FRAGMENTO PARA LEER:
###
Rodeado de los mitos contemplamos la entrega, y después en el período perícleo la indecisión comienza a doblar las rodillas y a enarcar la semejanza. Pero siempre en la imitación o semejanza habrá la raíz de una progresión imposible, pues en la semejanza se sabe que ni siquiera podemos parejar dos objetos analogados. Y que su ansia de seguir, de penetrar y destruir el objeto, marcha sólo acompañada de la horrible vanidad de reproducir. Aquella posesión de secretos, la seguridad de la tierra revelada, cuando el mito es reemplazado por el ser, se torna en la semejanza, objeto de vacilaciones y esperas. Había recibido de los dioses y gozaba de un mundo interpretado. La semejanza en Aristóteles, va siendo ya para nosotros un concepto tan enigmático como el de imagen. ¿Qué es lo que imita el bailarín? Que la imitación ha de verse en el tiempo, lo prueba que su acompañamiento es de flautas y de cítaras. La imitación cobra su inapresable en relación con el aristotélico concepto de interrupción. La imitación cuyo concepto se precisaba en las épocas que subrayaban la importancia de toda convención, dándole total importancia a la imitación espacial de objetos o de modelos. Un modelo era un objeto realizado en el espacio y liberado de las corrosiones del devenir. Se congelaban las obras maestras que destilaban unos residuos fijos y unas cualidades igualmente espaciales que se asemejaban al coro. En el período mítico, el coro ondulaba y seguía al entonador, que marcaba una medida, indicaba y era el individuo, el actor. El coro vislumbraba al entonador, no al objeto. En la época períclea, los dialogantes son sucesivamente objetos, oyen como estatuas y al hablar trazan un modelo, no una entonación. Nos estaba revelando esa entonación, la medida para el hombre de cada una de las progresiones de la metáfora, al mismo tiempo que una penetración en la imagen, pues el que entona busca en las analogías de la conversación, los diálogos de las metáforas.
Va la metáfora hacia la imagen con una decisión de epístola; va como la carta de Ifigenia u Orestes, que hace nacer en éste virtudes de reconocimiento. Lleva la metáfora su carta oscura, desconocedora de los secretos del mensajero, reconocible tan sólo en su antifaz por la bujía momentánea de la imagen. Y aunque la metáfora ofrece su penetración, como toda metamorfosis en la reminiscencia de su claridad y cuerpo primordiales, y desconociendo al mensajero y desconociendo su penetración en la imagen, es la llegada primera de la imagen la que le presta a esa penetración, su penetración de conocimiento. Cada vez que Orestes reconoce a Ifigenia se ve obligado a subrayar cada una de sus metamorfosis encarnándolas en metáfora. Pues en la penetración o conocimiento de metáfora no se verifica una ocupación o saciada inundación, ya que en esas provincias, conocimiento y desconocimiento, se convierten en imagen y semejanza.
###
LISTADO DE DATOS:

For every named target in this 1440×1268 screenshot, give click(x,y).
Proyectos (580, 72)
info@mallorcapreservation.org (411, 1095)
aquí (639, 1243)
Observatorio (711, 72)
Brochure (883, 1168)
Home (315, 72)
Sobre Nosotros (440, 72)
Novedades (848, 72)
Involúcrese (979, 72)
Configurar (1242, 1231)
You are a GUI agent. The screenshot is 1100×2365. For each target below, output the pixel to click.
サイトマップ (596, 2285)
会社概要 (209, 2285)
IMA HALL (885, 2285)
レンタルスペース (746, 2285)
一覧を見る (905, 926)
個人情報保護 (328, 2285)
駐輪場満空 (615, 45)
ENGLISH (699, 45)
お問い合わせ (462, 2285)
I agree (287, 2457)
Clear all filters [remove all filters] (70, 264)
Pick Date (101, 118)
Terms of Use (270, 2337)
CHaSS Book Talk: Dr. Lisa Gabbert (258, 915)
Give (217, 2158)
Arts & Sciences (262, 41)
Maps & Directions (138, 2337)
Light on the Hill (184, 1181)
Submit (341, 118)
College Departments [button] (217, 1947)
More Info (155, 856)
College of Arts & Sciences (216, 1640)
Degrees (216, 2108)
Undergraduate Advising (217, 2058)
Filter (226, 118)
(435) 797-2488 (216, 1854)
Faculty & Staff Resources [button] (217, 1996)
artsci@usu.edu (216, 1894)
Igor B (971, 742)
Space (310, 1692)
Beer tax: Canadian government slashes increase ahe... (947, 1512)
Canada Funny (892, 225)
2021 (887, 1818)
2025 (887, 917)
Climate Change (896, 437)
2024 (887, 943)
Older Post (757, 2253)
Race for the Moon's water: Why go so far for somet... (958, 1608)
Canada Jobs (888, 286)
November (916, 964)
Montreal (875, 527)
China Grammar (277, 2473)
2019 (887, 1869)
###
PROBLEMA BREVE:
Resume en dos oraciones, por favor, el fragmento sobre la semejanza y la metáfora.

RESULTADO DEL EJERCICIO:
El fragmento afirma que en la semejanza está la raíz de una progresión imposible y contrasta el período mítico, en que el coro seguía al entonador, con la época períclea, en que los dialogantes oyen como estatuas y al hablar trazan un modelo, no una entonación. Después compara el avance de la metáfora hacia la imagen con la carta de Ifigenia u Orestes y sostiene que, en la penetración de la metáfora, conocimiento y desconocimiento se convierten en imagen y semejanza.